The truth about science
I never meant to kill anybody’s kid.
I don’t even believe science should be used for abortions.
So I certainly don’t believe in fudging tests to make chemicals and other products look safe when they really aren’t.
But once you start down that dark road, it is hard to stop, especially when you have a boss like mine who won’t just fire me, but will build a case so it looks like I’m the one who thought up the whole scheme in the first place.
I didn’t star out intending to be some corporate water boy, adjusting research so that some paid-off government inspector could pass products he knows and I know aren’t safe.
I actually felt proud when I got into science, seeing it as something pure and truthful, something that did not have to rely on to Great Spirit or incantation.
I saw myself as finding the cure for some great disease or unlocking some great mystery of the universe.
I even liked my boss when I first me him since he claimed he loved science, too.
Maybe I should have said “No” when my boss asked me to adjust some of the numbers in my study.
We needed a minor change so that the federal inspector could give us the green light to sell our product.
My study, this inspector said, needed to counter other studies that said the plastic we used to make our baby bottles could cause cancer in kids.
If the government had a good report, it would cancel out the bad report and we could go to market.
My boss made it clear that if we didn’t get clearance, our company could go broke, which meant he would have to let me go.
It was such a minor change, I told myself I need not feel guilty.
What were a few numbers anyway?
Scientists routinely averaged things and that’s all I was doing.
If I could get my boss off my back, this was a good thing.
After all, I told myself, it isn’t the responsibility of a corporate scientist like me to make products safe. It’s up to the federal inspectors. If they have doubts, they should say so. And they certainly shouldn’t be taking bribes from people like my boss to say things that aren’t true.
Then the media got a hold of the thing, reporting the death of kids.
The reports showed how we changed the numbers so that we could confuse legislators into thinking that the other studies might be wrong, that our product might be saving lives instead of taking them.
I felt so guilty I nearly quit, and told my boss I ought to testify in the investigation.
My boss said this would put the company at risk of being sued. Besides, this really was all my fault since I’m the person who fudged the numbers.
If I testified, my boss would have to testify against me.
I bit my tongue and let it go.
After all I had a family of my own to consider, and they didn’t need me in jail.
If anyone needed to go to jail it was the government inspectors who let us get away with it.

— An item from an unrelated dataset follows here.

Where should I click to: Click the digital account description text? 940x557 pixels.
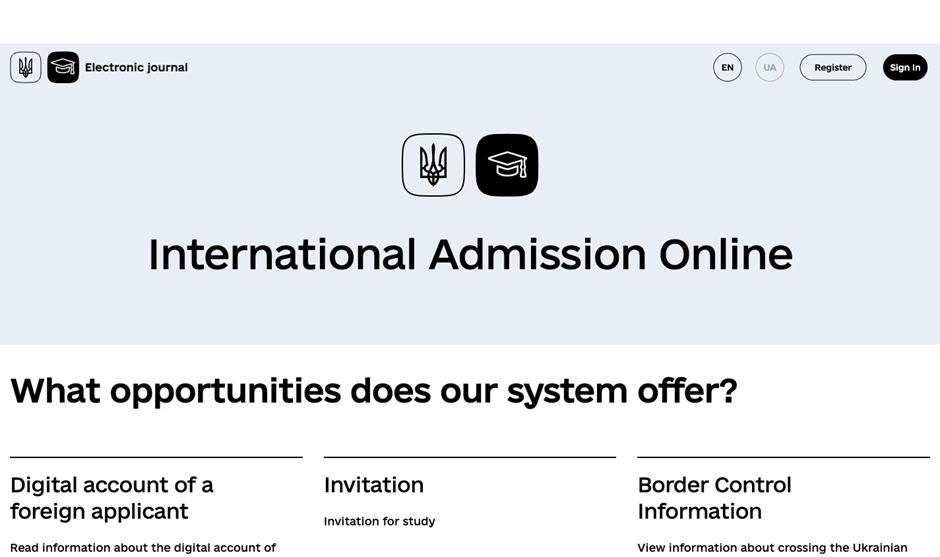[x=143, y=547]
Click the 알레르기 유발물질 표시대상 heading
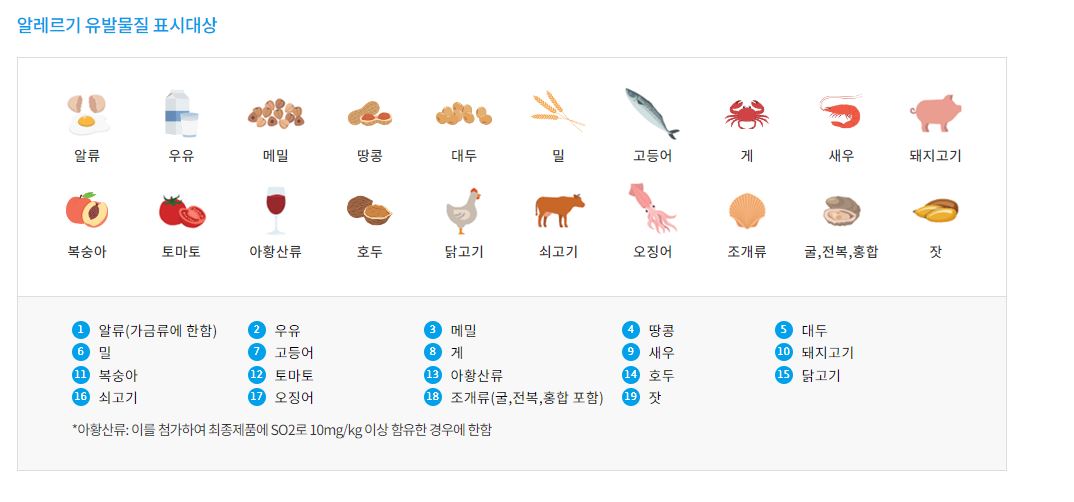The image size is (1074, 502). tap(117, 25)
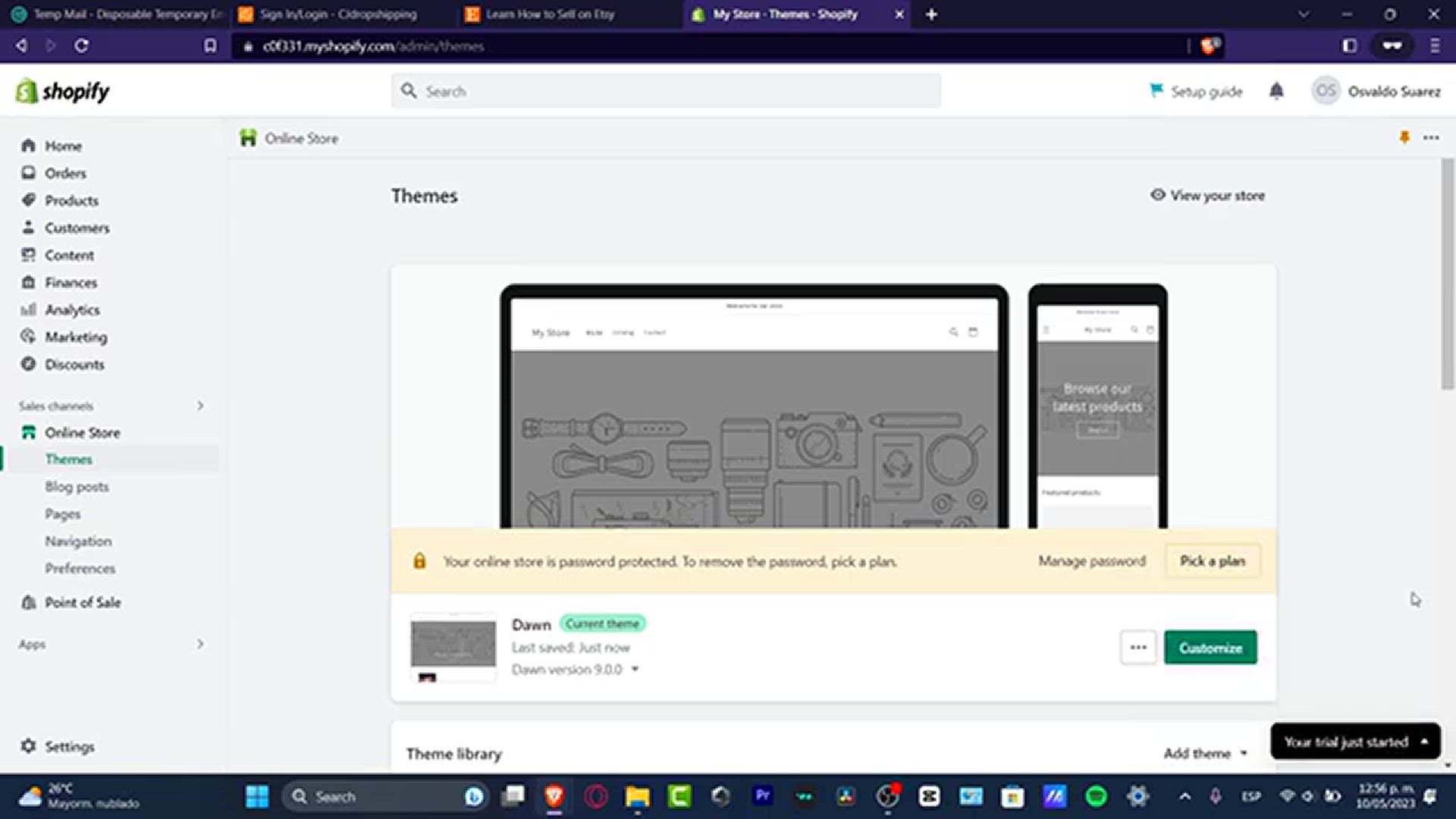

After all since is science and all the inspector had to do was check our findings. No one would have died if he had.
I’m a small fry, I told myself. I can’t be held accountable for all the sins of the world.
Of course, the same government officials who closed their eyes to the flaws in our study, decided to crack down on the company, once the media woke up and pointed the finger of guilt a them.
As promised my boss and the company blamed me. I got canned with promises of worse later.
Maybe I deserved it, too.
Maybe I knew deep down that the responsibility really was mind.
After all, science is about telling the truth.
But I didn’t go to jail.
Society doesn’t put corporate murderers behind bars.
In fact, my boss decided he still needed me and took me under his wing when he got a new job.
America being America, skills like mind are always valued.
No matter how much we violate the principles of science, someone will always hire us to do it again.
I know when my boss asks, I’ll lie like I did before, causing even more death, and I won’t feel any where near as guilty as I used to.
As I said, once you start down this road, it’s hard to turn back.